The REFINE study, designed to bridge the gap between conservative treatments and more invasive surgical options, has successfully enrolled its full cohort of patients across multiple centers in the United States. Data from this pioneering study will be published out to one year, with a subsequent cohort publication extending to two years, offering robust, long-term insights into patient outcomes. The results will be presented at the American Society of Pain and Neuroscience (ASPN) annual conference in July 2025, spotlighting Aurora Spine’s commitment to evidence-based innovation.
“This study represents a leap forward in how we understand and treat lumbar spinal conditions,” said Dr. Steven Falowski, co-Principal Investigator and Functional Neurosurgeon at Argires-Marotti Neurosurgical Associates of Lancaster, PA. “The data we’ve gathered is critical, it’s not just numbers, it’s the foundation for improving patient lives. The REFINE study will provide the highest level of scientific evidence to guide clinical decision-making and elevate the standard of care.”
Dr. Steven Anagnost, an orthopedic surgeon at Oklahoma Spine and Musculoskeletal Medicine, echoed this optimism: “The impact of the REFINE study cannot be overstated. As an orthopedic surgeon, I see firsthand the need for reliable, minimally invasive solutions. This trial’s comprehensive, multi-specialty approach will shape the future of spinal fusion, offering patients safer and more effective options backed by solid data.”
Dr. Jason Pope, a pain physician at Evolve Restorative Center in Santa Rosa, CA, highlighted the transformative potential of the study: “True innovation isn’t just about new devices, it’s about proving they work and delivering real benefits to patients. The REFINE study showcases how Aurora Spine is pushing boundaries, providing hope and tangible improvements for those suffering from debilitating back pain.”
Aurora Spine’s REFINE study stands out for its collaborative design, uniting neurosurgeons, orthopedic surgeons, and interventional pain physicians to assess the ZIP™ MIS Interspinous Fusion System. This minimally invasive technology aims to address unmet needs in treating lumbar spinal stenosis and degenerative disc disease, offering patients a less invasive alternative to traditional spinal surgery.

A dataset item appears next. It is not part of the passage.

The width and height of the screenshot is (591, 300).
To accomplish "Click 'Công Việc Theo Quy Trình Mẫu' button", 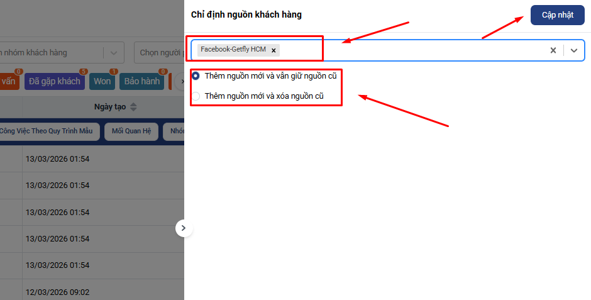I will pyautogui.click(x=47, y=131).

“We are incredibly proud to reach this milestone,” said Trent Northcutt, President and CEO of Aurora Spine. “Completing enrollment in the REFINE study underscores our dedication to advancing spinal health through cutting-edge technology and rigorous clinical research. We look forward to sharing the results with the medical community at ASPN in July and continuing to drive innovation that transforms lives.”
The Company anticipates that the REFINE study’s findings will reinforce the efficacy and safety of its ZIP™ system, further solidifying Aurora Spine’s position as a trailblazer in the spinal implant market. Aurora Spine remains committed to empowering physicians and improving patient outcomes through groundbreaking clinical evidence and minimally invasive solutions.
About Aurora Spine
Aurora Spine is focused on bringing new solutions to the spinal implant market through a series of innovative, minimally invasive, regenerative spinal implant technologies. Additional information can be accessed at www.aurora-spine.com or www.aurorapaincare.com.
Neither TSX Venture Exchange nor its Regulation Services Provider (as that term is defined in the policies of the TSX Venture Exchange) accepts responsibility for the adequacy or accuracy of this release.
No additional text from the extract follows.